--- Start of Data supplied ---
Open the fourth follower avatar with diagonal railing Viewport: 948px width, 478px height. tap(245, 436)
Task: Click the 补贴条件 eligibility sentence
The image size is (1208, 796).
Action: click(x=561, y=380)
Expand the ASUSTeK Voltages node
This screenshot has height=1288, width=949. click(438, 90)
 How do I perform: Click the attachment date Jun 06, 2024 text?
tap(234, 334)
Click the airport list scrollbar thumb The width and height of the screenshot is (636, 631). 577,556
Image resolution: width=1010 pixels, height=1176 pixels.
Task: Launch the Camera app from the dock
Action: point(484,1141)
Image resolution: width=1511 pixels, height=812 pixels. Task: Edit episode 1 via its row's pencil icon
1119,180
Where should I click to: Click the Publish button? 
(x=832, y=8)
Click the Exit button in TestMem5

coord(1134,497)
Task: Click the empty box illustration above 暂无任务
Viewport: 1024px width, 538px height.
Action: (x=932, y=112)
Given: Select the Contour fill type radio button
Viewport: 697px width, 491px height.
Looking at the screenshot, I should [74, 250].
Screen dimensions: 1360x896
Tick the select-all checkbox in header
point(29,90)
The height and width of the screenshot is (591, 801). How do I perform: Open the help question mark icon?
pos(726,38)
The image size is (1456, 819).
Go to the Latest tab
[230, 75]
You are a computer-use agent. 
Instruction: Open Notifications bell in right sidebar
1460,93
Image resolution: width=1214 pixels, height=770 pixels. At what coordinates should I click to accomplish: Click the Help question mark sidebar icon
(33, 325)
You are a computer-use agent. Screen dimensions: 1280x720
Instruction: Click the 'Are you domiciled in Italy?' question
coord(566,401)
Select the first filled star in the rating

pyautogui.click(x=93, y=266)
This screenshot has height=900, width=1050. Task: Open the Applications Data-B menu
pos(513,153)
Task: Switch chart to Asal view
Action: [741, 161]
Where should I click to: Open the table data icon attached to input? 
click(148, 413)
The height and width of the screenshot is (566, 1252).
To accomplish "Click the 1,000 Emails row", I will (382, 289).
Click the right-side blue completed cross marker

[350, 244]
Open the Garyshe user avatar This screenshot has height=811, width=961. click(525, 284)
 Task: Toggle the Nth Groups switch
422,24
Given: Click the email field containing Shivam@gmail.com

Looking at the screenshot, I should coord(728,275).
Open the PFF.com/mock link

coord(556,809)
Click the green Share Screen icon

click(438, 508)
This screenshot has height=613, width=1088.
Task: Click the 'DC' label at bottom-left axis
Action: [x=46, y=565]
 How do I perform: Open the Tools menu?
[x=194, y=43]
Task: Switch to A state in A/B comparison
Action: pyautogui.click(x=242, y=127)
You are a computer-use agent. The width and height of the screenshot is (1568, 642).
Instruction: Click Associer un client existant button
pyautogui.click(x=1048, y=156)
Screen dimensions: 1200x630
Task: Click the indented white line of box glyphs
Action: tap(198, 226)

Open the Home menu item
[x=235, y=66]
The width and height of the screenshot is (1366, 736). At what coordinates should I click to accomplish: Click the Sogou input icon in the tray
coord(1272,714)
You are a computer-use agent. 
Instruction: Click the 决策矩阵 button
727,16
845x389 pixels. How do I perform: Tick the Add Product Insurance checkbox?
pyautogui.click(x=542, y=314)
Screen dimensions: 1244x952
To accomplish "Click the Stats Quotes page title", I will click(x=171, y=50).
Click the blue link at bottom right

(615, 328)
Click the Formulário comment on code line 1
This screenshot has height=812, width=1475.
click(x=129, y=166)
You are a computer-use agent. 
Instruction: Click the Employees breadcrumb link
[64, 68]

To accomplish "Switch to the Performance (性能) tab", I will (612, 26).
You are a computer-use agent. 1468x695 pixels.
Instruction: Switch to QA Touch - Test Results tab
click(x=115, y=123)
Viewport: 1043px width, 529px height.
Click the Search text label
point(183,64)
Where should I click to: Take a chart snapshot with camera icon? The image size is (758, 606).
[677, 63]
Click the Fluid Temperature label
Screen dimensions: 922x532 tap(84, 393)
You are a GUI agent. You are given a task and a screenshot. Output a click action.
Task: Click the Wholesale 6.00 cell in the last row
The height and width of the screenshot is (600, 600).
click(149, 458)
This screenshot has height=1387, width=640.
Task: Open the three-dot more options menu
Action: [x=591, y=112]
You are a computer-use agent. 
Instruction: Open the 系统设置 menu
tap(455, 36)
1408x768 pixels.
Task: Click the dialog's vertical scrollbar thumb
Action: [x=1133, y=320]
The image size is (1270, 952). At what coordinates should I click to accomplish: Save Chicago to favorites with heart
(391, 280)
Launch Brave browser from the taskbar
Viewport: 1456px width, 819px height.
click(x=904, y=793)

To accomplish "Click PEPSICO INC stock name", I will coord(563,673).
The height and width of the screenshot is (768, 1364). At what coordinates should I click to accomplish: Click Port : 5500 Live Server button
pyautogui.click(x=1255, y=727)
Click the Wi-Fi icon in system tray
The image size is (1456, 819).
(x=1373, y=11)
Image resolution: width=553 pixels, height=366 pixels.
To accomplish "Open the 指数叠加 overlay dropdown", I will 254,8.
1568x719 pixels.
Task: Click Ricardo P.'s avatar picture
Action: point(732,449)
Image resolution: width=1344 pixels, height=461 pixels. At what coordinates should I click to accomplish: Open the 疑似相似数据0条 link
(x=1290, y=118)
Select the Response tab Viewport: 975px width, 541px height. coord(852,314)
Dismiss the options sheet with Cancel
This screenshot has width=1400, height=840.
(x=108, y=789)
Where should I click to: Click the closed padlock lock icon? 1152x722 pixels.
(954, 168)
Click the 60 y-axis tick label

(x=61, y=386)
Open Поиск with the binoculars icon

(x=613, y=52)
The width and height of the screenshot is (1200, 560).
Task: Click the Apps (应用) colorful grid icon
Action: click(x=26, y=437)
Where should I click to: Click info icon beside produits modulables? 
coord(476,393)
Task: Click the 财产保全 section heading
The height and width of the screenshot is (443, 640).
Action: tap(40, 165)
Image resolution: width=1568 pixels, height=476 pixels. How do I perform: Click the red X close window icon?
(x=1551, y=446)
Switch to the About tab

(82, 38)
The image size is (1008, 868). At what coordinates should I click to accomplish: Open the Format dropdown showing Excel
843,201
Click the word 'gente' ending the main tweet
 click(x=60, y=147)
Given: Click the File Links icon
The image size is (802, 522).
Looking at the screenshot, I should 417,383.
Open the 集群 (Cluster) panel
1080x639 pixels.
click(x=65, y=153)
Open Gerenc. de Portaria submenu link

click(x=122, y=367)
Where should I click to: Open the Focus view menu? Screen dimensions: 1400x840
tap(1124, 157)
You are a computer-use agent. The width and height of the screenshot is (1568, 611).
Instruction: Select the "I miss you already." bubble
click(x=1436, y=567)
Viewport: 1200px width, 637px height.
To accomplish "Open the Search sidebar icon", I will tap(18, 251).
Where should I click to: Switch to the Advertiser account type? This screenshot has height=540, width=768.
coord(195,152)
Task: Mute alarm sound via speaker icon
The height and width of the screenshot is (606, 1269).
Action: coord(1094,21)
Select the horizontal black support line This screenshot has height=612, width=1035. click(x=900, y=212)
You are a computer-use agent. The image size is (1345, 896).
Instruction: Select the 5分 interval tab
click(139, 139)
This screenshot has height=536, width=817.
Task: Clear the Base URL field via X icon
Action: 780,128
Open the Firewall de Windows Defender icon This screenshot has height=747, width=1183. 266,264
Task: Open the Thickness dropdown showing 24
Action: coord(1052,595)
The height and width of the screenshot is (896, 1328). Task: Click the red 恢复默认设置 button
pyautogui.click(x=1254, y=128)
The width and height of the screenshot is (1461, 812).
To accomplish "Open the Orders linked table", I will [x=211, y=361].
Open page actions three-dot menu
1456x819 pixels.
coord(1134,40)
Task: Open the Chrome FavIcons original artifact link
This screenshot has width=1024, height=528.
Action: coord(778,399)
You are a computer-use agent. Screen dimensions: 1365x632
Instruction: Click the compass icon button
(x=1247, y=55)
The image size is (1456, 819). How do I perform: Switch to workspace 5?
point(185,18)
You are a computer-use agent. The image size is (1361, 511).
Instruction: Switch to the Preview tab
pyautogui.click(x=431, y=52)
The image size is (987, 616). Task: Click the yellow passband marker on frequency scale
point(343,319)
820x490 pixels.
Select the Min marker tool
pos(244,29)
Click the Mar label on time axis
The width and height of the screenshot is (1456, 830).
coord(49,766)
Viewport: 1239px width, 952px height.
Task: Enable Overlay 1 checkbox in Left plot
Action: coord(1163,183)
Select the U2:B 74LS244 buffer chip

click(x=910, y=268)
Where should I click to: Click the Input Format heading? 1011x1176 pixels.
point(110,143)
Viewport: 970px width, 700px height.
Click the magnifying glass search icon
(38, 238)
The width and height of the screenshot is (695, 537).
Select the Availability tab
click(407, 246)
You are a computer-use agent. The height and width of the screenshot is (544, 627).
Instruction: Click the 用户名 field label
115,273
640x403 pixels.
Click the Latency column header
--- End of Data supplied ---
§ **Instructions for the task**
Reproduce the listing above word for word, from its first line through the line that contains "Looking at the screenshot, I should [74, 250].".

§ **Answer for the task**
Open the fourth follower avatar with diagonal railing Viewport: 948px width, 478px height. tap(245, 436)
Task: Click the 补贴条件 eligibility sentence
The image size is (1208, 796).
Action: click(x=561, y=380)
Expand the ASUSTeK Voltages node
This screenshot has height=1288, width=949. click(438, 90)
 How do I perform: Click the attachment date Jun 06, 2024 text?
tap(234, 334)
Click the airport list scrollbar thumb The width and height of the screenshot is (636, 631). 577,556
Image resolution: width=1010 pixels, height=1176 pixels.
Task: Launch the Camera app from the dock
Action: point(484,1141)
Image resolution: width=1511 pixels, height=812 pixels. Task: Edit episode 1 via its row's pencil icon
1119,180
Where should I click to: Click the Publish button? 
(x=832, y=8)
Click the Exit button in TestMem5

coord(1134,497)
Task: Click the empty box illustration above 暂无任务
Viewport: 1024px width, 538px height.
Action: (x=932, y=112)
Given: Select the Contour fill type radio button
Viewport: 697px width, 491px height.
Looking at the screenshot, I should [74, 250].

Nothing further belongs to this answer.